We will first quantify the benefit of using at least one single arterial graft—preferably to the LAD for a median patient. On the horizontal axis you see the variation of the spectrum of age. The zero line of the vertical axis means no difference; the top is the benefit for arterial grafting. Please start by noting that the lines are horizontal, thereby stressing that, although age is statistically significant, it is clinically not so relevant. Please note also that the separation of the solid lines increases over time, thereby pointing out that the longer the extent of the follow-up, the larger the benefit. For example, at 15 years, this benefit for this median patient, whatever the age, is around a 10% reduction of infarct rate. The p value of that difference is statistically highly significant over the whole spectrum of age. You as well as we, were very disappointed that we could not identify a benefit for more extensive arterial grafting.

We would like to explore, together with you, some of the information we have identified. Let us start with the univariable non-time-related analysis of the number of events by the number of in-situ mammary artery anastomoses. If there is one arterial graft that is perfect or should be perfect, then it is the in-situ mammary artery aanstomosis. A gradual decrease is seen of the prevalence of infarcts. But, of course, this is univariate and non-time-related analysis. The use and method of use, as in most institutions, has been inconsistent over time, so we have to take care of that time relationship. Please note, the number of patients at risk at 5 years (alive and without having suffered the event). For example, at 5 years, there are still 583 patients with 2 in-situ anastomosis. Five years, that is already 3 years into the late phase, when the late-phase influences should already have become visible.

Another univariate projection is the time related one. We have corrected for some of the time relatedness and what you see is an actuarial presentation of the freedom from infarct. Please note the lower line is when there are no in-situ mammary artery anastomoses. But also note that the freedom curves for single-and two-mammary artery anastomoses are really one on top of the other. And the one for three mammary artery anastomoses stays on top of that same line for the whole extent of the follow-up; this is without correction for any patient variability.

What is the total gain for a median patient? Well, we can calculate a patient-specific prediction for a median patient. A median patient does not have that many risk factors, the use of one arterial graft improves his freedom from angina at 10 years from 86 to 91%, that is a 5% gain at 10 years. And if we are reasonable, we cannot expect that adding a second and a third arterial aanstomosis will each then add another 5% because then the numbers would get very difficult to understand.

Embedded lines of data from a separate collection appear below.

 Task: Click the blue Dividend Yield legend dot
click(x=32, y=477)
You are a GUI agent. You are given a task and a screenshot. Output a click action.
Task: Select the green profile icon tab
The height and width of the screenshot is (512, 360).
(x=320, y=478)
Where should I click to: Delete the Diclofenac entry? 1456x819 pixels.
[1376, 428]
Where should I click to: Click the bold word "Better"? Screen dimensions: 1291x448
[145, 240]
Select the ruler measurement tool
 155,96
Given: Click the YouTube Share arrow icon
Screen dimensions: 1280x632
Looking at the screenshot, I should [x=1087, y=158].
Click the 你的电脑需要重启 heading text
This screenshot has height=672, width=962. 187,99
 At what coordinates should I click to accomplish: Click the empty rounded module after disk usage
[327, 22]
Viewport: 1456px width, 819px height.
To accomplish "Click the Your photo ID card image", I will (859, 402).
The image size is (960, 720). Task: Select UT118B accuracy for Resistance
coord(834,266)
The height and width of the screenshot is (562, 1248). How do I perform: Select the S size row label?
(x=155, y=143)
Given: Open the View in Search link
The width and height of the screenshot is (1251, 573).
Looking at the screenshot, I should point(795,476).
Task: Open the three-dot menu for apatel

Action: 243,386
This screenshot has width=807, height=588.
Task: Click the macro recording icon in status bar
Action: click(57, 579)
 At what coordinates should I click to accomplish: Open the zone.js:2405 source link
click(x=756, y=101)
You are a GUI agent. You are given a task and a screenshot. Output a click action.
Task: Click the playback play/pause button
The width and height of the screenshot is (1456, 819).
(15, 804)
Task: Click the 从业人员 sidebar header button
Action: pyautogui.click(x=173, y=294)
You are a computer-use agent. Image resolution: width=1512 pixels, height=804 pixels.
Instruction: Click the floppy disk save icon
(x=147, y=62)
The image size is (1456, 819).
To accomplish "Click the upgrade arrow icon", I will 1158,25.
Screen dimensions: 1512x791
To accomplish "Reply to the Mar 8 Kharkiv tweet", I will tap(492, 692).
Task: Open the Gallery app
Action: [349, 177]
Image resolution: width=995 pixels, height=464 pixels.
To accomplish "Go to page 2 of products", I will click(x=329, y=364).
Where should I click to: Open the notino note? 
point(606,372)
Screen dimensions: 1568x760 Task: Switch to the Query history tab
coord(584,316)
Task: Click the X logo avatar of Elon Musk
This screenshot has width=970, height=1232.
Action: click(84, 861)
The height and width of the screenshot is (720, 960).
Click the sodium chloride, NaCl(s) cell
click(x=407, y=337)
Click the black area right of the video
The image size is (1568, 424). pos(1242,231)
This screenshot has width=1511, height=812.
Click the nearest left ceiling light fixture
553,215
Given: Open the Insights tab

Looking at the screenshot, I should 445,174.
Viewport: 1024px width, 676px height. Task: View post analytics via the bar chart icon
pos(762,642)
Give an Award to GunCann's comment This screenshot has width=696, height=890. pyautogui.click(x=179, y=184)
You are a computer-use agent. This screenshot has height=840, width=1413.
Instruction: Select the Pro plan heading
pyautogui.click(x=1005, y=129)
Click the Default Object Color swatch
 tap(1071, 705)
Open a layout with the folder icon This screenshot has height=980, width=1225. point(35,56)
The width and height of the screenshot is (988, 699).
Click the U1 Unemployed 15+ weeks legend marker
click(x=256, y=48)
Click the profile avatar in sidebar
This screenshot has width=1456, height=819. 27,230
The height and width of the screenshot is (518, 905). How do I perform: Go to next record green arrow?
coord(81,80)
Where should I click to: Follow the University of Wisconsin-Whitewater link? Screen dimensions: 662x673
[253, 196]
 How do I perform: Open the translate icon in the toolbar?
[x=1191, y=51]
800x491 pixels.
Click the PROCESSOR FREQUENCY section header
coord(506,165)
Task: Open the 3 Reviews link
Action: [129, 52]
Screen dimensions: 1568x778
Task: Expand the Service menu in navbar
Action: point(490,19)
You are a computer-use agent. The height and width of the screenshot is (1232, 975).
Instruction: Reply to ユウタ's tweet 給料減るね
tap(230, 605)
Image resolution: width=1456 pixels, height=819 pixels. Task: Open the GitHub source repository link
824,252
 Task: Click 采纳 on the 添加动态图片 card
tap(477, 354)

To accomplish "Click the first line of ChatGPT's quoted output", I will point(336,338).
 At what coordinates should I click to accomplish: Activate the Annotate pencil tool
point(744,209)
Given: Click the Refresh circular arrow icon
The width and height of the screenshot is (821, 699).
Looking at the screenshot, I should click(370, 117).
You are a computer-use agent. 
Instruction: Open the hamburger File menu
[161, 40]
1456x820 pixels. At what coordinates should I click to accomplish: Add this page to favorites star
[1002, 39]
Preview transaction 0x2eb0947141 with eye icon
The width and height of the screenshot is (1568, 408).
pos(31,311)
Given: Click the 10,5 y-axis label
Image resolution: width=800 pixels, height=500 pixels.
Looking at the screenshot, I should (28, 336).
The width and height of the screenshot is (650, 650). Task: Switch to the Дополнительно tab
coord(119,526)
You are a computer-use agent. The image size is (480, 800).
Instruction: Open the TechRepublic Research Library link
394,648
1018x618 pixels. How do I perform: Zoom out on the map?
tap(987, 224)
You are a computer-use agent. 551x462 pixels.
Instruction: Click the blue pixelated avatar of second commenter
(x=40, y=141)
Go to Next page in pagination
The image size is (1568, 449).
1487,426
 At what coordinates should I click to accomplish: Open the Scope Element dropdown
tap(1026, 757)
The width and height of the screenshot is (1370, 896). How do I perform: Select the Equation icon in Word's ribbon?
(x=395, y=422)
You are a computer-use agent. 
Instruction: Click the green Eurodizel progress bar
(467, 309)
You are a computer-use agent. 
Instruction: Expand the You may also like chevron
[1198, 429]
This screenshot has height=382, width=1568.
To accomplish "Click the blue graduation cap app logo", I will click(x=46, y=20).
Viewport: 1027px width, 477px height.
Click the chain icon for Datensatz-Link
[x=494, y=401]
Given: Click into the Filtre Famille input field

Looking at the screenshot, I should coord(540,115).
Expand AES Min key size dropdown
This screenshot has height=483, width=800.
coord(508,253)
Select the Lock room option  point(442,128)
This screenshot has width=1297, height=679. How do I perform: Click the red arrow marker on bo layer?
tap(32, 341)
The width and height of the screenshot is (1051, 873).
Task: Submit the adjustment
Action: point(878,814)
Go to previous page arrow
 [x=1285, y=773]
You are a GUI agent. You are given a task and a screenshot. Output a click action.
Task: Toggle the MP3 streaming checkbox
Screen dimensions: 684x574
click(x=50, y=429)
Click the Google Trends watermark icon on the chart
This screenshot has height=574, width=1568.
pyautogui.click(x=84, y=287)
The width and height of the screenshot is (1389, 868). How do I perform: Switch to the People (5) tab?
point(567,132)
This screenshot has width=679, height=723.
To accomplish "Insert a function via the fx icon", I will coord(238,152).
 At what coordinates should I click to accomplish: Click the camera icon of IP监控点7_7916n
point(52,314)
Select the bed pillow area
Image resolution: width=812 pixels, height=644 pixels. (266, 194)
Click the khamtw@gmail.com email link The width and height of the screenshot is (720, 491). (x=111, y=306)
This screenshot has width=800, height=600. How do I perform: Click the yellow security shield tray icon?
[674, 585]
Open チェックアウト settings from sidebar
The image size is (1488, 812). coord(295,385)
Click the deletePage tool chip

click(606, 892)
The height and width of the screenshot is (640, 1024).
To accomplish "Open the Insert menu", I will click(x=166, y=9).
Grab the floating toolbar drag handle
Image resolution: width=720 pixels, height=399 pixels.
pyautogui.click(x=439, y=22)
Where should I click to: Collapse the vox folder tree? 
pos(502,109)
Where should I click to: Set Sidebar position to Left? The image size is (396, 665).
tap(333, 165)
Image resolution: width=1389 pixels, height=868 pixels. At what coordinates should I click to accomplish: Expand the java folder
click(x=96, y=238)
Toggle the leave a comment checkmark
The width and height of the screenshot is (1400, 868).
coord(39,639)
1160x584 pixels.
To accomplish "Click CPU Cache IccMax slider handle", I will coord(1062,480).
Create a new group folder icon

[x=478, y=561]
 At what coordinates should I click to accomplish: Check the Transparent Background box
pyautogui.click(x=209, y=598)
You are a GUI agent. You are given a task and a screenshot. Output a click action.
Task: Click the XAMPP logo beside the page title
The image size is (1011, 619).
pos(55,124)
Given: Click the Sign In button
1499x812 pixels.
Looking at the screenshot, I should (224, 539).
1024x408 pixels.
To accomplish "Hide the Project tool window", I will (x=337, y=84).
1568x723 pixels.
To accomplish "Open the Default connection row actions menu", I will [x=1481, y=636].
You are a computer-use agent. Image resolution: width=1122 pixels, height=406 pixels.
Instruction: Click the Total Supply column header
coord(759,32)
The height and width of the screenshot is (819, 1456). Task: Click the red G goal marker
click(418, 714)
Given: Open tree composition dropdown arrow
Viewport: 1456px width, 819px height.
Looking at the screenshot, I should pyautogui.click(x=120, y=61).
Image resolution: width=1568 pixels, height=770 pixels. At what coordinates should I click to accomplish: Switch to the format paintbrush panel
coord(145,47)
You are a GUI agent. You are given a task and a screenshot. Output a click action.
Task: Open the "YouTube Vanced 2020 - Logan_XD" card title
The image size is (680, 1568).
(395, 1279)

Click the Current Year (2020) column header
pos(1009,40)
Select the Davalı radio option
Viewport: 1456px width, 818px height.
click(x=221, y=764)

Is infarct a clinically relevant problem for the patient? At the AATS, we presented the post-CABG return of angina. The return of angina is not strongly related to survival. The infarct, on the contrary, had a dramatic consequence on the life expectancy of the patient. This is survival after infarct, time 0 is now not the date of surgery but time 0 is the date of the infarct. We immediately see a drop of around 20% in the first month after the infarct and then there is a stable survival rate. We can stratify this by the presence or not of an arterial graft. Indeed, before correction for any patient variability, this arterial graft improved survival. Other variables as age, left ventricular dysfunction and the presence of diabetes influenced this survival and with singular strengths.

In conclusion, the first post-CABG infarct is a rare event. For the whole group it is 14% at 10 years and one-third of the patients received anginal warnings before this infarct. The one-month's mortality after the first post-CABG infarct is 21%. The occurrence of this infarct has to be avoided by all therapeutic means. Arterial grafting, preferably to the LAD seems mandatory in most patients. More extensive arterial grafting is unlikely ever to reduce the hazard due to the rarity of the event, the limited life expectancy of the current CABG patient with an average age of ± 72 years, the influence of other variables add the not-yet identifiable benefit .

I thank the STS for the privilege of this Maxwell Chamberlain Memorial Lecture.